## Task statement
Please quote only the lines that start at the one with "Screen dimensions: 1305x742" and go on to the last line of the data, both ends kept.

Dataset extract Start Marker

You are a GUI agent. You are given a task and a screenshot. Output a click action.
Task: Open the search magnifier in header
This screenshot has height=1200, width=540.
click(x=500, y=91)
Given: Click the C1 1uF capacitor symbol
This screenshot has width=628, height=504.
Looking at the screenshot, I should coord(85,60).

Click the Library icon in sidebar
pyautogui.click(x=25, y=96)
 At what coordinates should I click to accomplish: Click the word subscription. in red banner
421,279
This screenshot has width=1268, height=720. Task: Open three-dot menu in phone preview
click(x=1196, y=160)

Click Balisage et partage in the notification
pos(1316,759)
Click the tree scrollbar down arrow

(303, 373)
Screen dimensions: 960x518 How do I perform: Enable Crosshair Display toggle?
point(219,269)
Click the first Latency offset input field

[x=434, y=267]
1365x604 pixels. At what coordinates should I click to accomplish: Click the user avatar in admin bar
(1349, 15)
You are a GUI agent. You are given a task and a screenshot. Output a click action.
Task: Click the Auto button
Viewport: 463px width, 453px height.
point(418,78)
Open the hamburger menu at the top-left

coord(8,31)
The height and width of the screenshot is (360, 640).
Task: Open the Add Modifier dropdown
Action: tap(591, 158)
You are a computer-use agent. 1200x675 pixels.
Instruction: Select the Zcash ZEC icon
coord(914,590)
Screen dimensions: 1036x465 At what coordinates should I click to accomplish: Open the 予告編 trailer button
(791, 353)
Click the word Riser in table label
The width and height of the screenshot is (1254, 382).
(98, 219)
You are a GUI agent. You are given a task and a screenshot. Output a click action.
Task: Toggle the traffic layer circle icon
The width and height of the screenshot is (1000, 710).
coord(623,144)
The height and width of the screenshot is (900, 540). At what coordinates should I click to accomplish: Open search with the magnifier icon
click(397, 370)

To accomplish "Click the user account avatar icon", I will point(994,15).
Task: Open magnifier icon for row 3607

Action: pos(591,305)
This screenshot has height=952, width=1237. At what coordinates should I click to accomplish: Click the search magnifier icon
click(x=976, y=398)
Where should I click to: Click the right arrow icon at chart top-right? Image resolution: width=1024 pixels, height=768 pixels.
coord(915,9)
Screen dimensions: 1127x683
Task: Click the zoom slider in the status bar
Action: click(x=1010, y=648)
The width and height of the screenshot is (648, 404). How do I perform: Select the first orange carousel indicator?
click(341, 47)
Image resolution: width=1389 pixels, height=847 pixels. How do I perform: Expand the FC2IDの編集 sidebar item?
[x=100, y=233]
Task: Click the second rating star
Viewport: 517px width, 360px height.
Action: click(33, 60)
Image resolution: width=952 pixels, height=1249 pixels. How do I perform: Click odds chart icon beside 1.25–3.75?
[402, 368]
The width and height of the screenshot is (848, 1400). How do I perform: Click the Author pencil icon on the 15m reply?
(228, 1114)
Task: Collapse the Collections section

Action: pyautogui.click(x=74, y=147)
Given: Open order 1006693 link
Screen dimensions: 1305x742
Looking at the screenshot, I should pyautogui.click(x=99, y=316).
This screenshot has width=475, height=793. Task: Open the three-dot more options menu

Dataset extract End Marker

## Answer area
Screen dimensions: 1305x742
Looking at the screenshot, I should pyautogui.click(x=99, y=316).
This screenshot has width=475, height=793. Task: Open the three-dot more options menu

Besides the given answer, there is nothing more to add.